#### [WRITTEN EXERCISE 1]
In the Adrien Dumont de Chassart biography, what place did he finish in the Orange Bowl tournament at age 15?
#### [WRITTEN EXERCISE 2]
Continue the Adrien Dumont de Chassart biography from its last sentence.
>> START EXCERPTED PASSAGE
Personal information
- Full name: Adrien Dumont de Chassart
- Born: 1 March 2000 (age 26) Villers-la-Ville, Belgium
- Height: 6 ft 1 in (185 cm)
- Sporting nationality: Belgium
- Residence: Ponte Vedra Beach, Florida, U.S.

Career
- College: University of Illinois
- Turned professional: 2023
- Current tour: PGA Tour
- Former tour: Korn Ferry Tour
- Professional wins: 2

Number of wins by tour
- Korn Ferry Tour: 2

Best results in major championships
- Masters Tournament: DNP
- PGA Championship: DNP
- U.S. Open: T53: 2026
- The Open Championship: DNP

Achievements and awards
- Korn Ferry Tour Rookie of the Year: 2023

= Adrien Dumont de Chassart =

Belgian professional golfer (born 2000)

Adrien Dumont de Chassart (born 1 March 2000) is a Belgian professional golfer.

==Amateur career==
When Dumont de Chassart was 15, he finished second in the Orange Bowl tournament in Miami, one of the major tournaments for players of 18 years or under. In 2019, he was awarded Belgian Male Amateur Golfer of the Year. In 2021, he finished third at the European Amateur Championships.

Dumont de Chassart studied at the University of Illinois from 2018 to 2023. He was part of the international team at the Arnold Palmer Cup in 2021 and 2022. In 2021, he was named one of the two Big Ten Golfers of the Year.

In 2022, he played at the U.S. Open, after coming through the qualification tournament in Springfield, Ohio.
>> END EXCERPTED PASSAGE
>> START RECORDED INFORMATION
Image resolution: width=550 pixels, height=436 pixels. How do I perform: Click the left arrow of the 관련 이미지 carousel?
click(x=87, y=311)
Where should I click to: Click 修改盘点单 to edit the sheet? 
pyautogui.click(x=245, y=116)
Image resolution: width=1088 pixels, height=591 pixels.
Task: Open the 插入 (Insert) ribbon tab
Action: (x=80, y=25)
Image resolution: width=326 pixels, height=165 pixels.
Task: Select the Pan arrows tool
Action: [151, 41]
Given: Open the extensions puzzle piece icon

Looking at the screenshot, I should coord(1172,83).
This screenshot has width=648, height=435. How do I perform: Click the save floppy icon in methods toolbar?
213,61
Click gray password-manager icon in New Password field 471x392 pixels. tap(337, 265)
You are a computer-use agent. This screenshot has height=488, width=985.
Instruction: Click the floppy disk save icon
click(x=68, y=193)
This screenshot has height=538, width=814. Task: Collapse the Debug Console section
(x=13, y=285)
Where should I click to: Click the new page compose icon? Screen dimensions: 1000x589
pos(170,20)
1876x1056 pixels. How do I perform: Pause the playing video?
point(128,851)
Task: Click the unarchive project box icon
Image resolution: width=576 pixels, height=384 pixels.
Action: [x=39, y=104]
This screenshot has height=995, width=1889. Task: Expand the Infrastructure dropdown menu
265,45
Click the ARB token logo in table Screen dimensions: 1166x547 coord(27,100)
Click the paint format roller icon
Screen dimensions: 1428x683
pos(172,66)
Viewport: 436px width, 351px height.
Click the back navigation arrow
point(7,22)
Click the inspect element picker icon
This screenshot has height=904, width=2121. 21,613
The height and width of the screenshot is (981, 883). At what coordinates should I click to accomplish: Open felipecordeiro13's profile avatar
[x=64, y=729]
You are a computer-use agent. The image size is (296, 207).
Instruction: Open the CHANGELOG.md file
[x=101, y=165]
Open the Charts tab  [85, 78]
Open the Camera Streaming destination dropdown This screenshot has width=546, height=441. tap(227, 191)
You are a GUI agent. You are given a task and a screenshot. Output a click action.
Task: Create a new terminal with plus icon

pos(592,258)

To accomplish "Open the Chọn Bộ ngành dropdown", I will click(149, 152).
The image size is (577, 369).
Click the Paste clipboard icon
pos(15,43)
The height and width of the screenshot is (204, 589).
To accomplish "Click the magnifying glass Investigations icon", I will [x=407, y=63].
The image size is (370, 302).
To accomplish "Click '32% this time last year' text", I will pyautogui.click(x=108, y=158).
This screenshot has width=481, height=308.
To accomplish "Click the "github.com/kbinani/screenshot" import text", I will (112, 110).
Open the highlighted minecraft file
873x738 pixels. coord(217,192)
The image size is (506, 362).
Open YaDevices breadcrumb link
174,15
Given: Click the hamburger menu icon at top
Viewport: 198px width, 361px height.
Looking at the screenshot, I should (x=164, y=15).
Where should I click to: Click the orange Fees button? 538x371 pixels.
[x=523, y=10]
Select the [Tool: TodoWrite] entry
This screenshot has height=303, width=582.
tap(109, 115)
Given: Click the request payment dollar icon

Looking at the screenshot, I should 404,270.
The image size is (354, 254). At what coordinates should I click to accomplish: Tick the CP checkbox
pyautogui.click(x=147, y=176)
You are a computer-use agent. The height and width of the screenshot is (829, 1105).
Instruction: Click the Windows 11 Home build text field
>> END RECORDED INFORMATION
#### [ANSWER 1]
He finished second.

#### [ANSWER 2]
==Professional career==
Dumont de Chassart turned professional in June 2023 and won in his professional debut; the BMW Charity Pro-Am on the Korn Ferry Tour, defeating Josh Teater in a playoff. The following week, at the Blue Cross and Blue Shield of Kansas Wichita Open, he again tied for the lead after 72 holes, but was defeated on the first extra hole of the playoff. He was named as the Korn Ferry Tour Rookie of the Year for the 2023 season.

On 19 June 2025, Dumont de Chassart shot a 11-under par 59 in the opening round of the Blue Cross and Blue Shield of Kansas Wichita Open at Crestview Country Club. It was the 14th sub-60 round in Korn Ferry Tour history.

==Amateur wins==
- 2015 King's Prize
- 2017 French International Boys Championship, Grand Prix AFG, Belgian International Amateur Championship (incorporating the Belgian National Amateur Stroke Play Championship), Belgian National Junior U18 Championship, Belgian International U18 Amateur Championship, European Men's Club Trophy
- 2018 Grand Prix AFG
- 2019 Tar Heel Intercollegiate, Big Ten Championship
- 2020 Golfweek Purdue Amateur
- 2022 Boilermaker Invitational
- 2023 Fighting Illini Spring Collegiate

Source:

==Professional wins (2)==
===Korn Ferry Tour wins (2)===

| Legend |
|---|
| Finals events (1) |
| Other Korn Ferry Tour (1) |

| No. | Date | Tournament | Winning score | Margin of victory | Runner-up |
|---|---|---|---|---|---|
| 1 | 11 Jun 2023 | BMW Charity Pro-Am | −21 (66-67-66-65=264) | Playoff | USA Josh Teater |
| 2 | 5 Oct 2025 | Compliance Solutions Championship | −33 (61-61-64-65=251) | 7 strokes | CHN Dou Zecheng |

Korn Ferry Tour playoff record (1–1)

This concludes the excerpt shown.